On an M2 Mac with 24GB the game went smooth for a few fights and then went down to around 10fps and got slower with every attack an enemy did in the fight. The longer I played the slower it got. CPU and memory usage was stable all the time.
Not a game dev. Besides profiling, I would create game scenarios that exercise certain parts of the game engine.
For example, I would create a game fight scenario where the player has infinite health and the enemy just attacks super fast at some settable rate. That way you could monitor whats happening in extreme abnormal conditions with the hypothesis that if the game works in extreme conditions then it will work in normal conditions.
Another example. If you have random encounters like in old school JRPGs then I would create a scenario where a fight happens per step of the player, the fight loads, then the enemy immediately dies, rinse wash and repeat. That should allow you to asses how the game performs after 100s of fights quickly.
The idea here is to create tests that improve your signal to noise ratio. So you create a scenario that will create a large signal so that then you can more easily diagnose the performance issues.
This is the future of troubleshooting: where did the LLM decide to introduce recursion based on calculation that draws on an otherwise unused global counter and a separate timer initiated at launch for absolutely no reason.

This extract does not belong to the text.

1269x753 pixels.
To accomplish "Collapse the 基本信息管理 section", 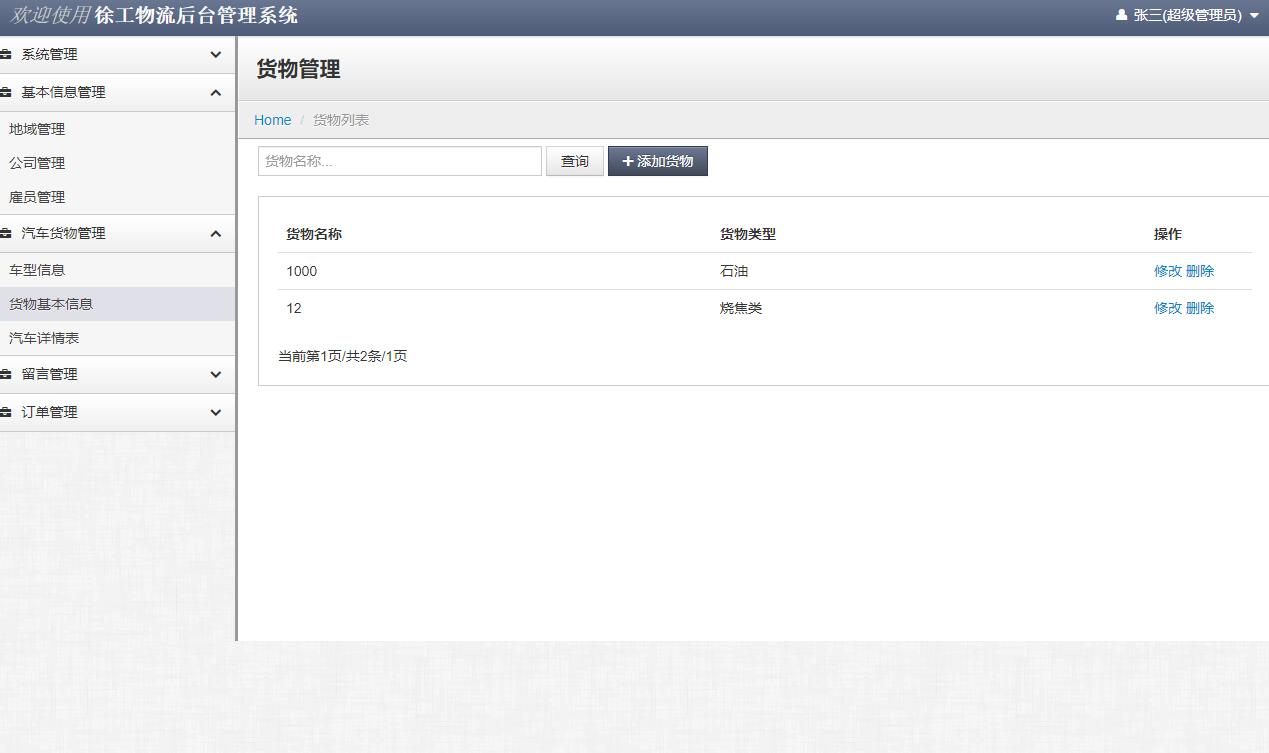I will (x=117, y=92).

It can't be hardware, as others have noted these kinds of games have been working great on machines that are magnitudes slower than the OPs machine. Maybe it's some kind of search that is running linearly on an assumed small dataset and it gets bigger than imagined, instead of it running a binary search or something. Maybe some of the data is unreasonably large for what it contains and can't get cached as easily.
And, as others have mentioned, if you really want to know, profile.
Sounds like the culprit though, could be tons of small objects added for effects or something that still don't show up in memory usage but adds iteration time?
Not quite sure if I'm happy about stuffing an IDE and a full development environment into a browser. I would rather stick with the linux philosophy to doing one thing and doing it well, which would be browsing the web.